Bracha Goetz, Harvard educated author of more than 40 books including Don’t Read This Book, which encourages children to outsmart their inner adversary, states, “Often, well-meaning people are not able to understand why many survivors of abuse are not able to just get
over it…. Traumatic experiences remain encoded in a primitive part of our brain, the amygdala, which automatically goes into ‘fight or flight’ mode when triggered by certain stimuli, even decades later…” Sensory experiences such as footsteps coming into a room, a song heard on the radio, even a place or food can elicit an autonomic response linked to an abuser that floods the body with terror.
For people who have been traumatized, fear is the most overwhelming feeling that can remain for a very long time. It can create feelings of helplessness, panic, mistrust, an inability to connect with others, issues with intimacy (IN-TO-ME-SEE), love and well-being.
In a Psychology Today article entitled, “Alive in the Body: Healing Trauma and Emotional Overwhelm Through Somatic Experiencing,” author Sergio Ocampo, LMFT posits, “Clearly, the true sources of anxiety, depression and other emotional conditions live more in the body than in the thinking brain… Trauma and overwhelm inevitably keep accumulating until a person takes appropriate steps to resolve them. Body-centered practices such as somatic experiencing serve as powerful and invaluable therapeutic interventions that can provide great relief from physical suffering, eventually allowing the client to attain happiness, life purpose and a sense of being alive.”
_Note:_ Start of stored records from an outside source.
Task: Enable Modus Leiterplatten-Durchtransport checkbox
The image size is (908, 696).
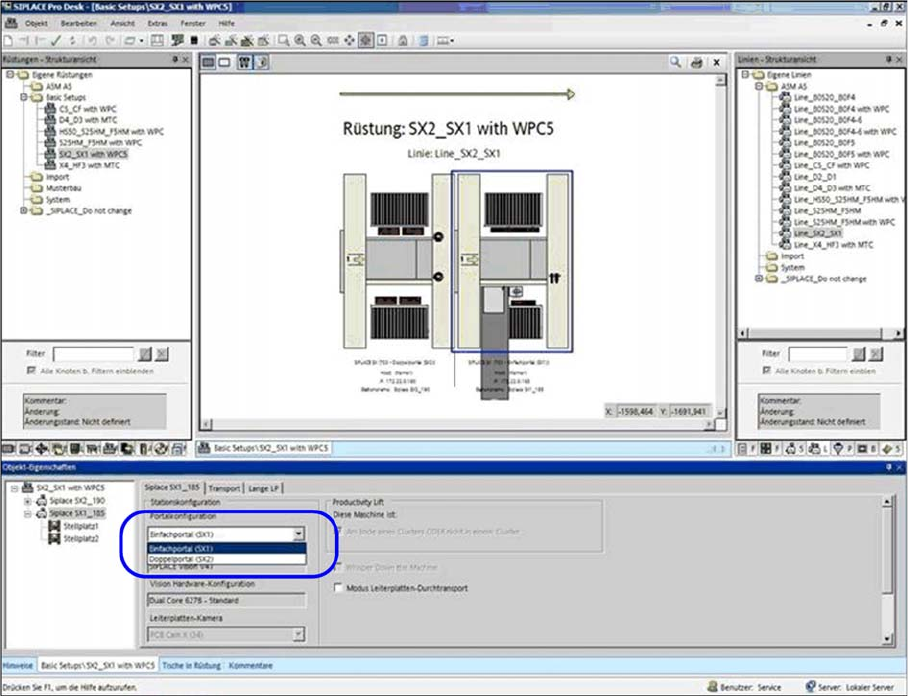Action: [337, 588]
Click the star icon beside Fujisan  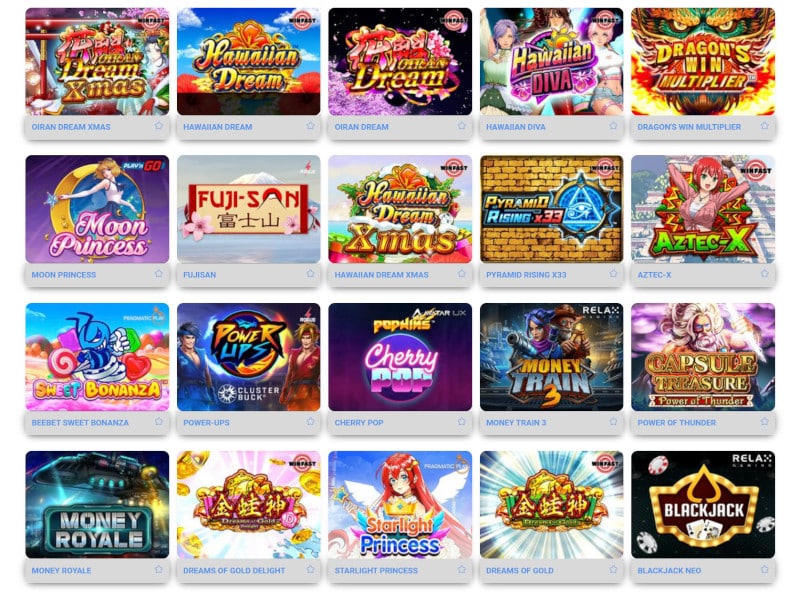310,274
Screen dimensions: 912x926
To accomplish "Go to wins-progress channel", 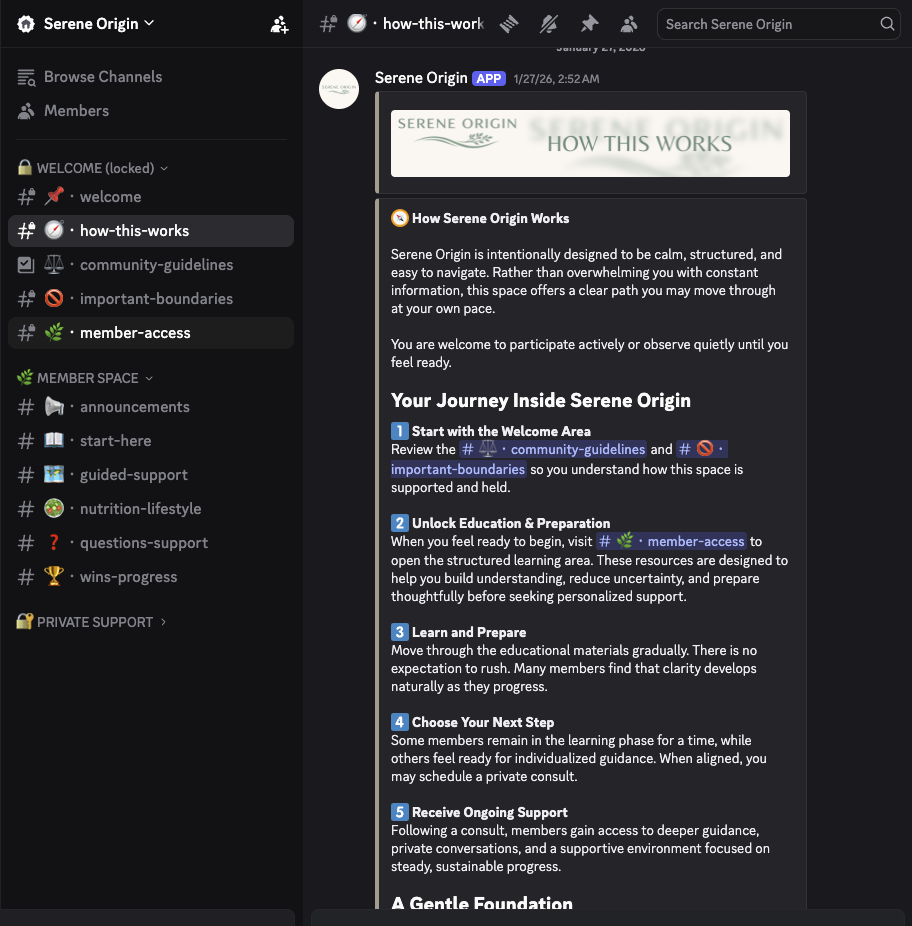I will 128,577.
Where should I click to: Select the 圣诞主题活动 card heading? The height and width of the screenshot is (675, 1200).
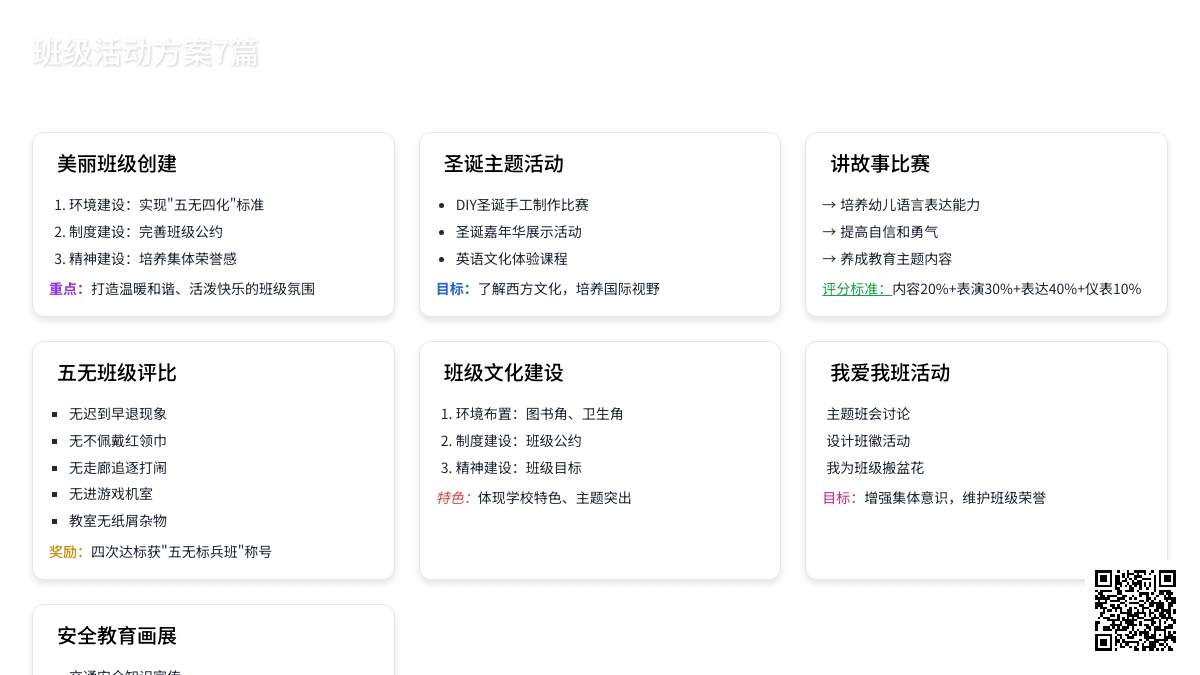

There is hope, and there is help. You can heal.
- Your pain is real. It is important to identify in which self the pain lives: the wounded child/teen self or the core adult self. Once identified, it is empowering to realize the trauma can be contained and the authentic adult self can begin to shine without the looming presence of early traumatic events. Any single life event need not define you permanently and keep you from becoming a whole and healthy functioning adult.
- Give yourself compassionate time to mourn the loss of your innocence. It’s okay to grieve in order to move on and move forward.
- Reach out. We were created to help others and do random and conscious acts of kindness.
- Focus on living in the moment. All you have to do is show up and be present.
Allowing yourself to step into a new and healthier reality from a traumatic past is a bit like zip-lining. It may be difficult to take that first step off the platform and trust that on the other side of the dense foliage is another platform, but it is there. You just have to take the first step.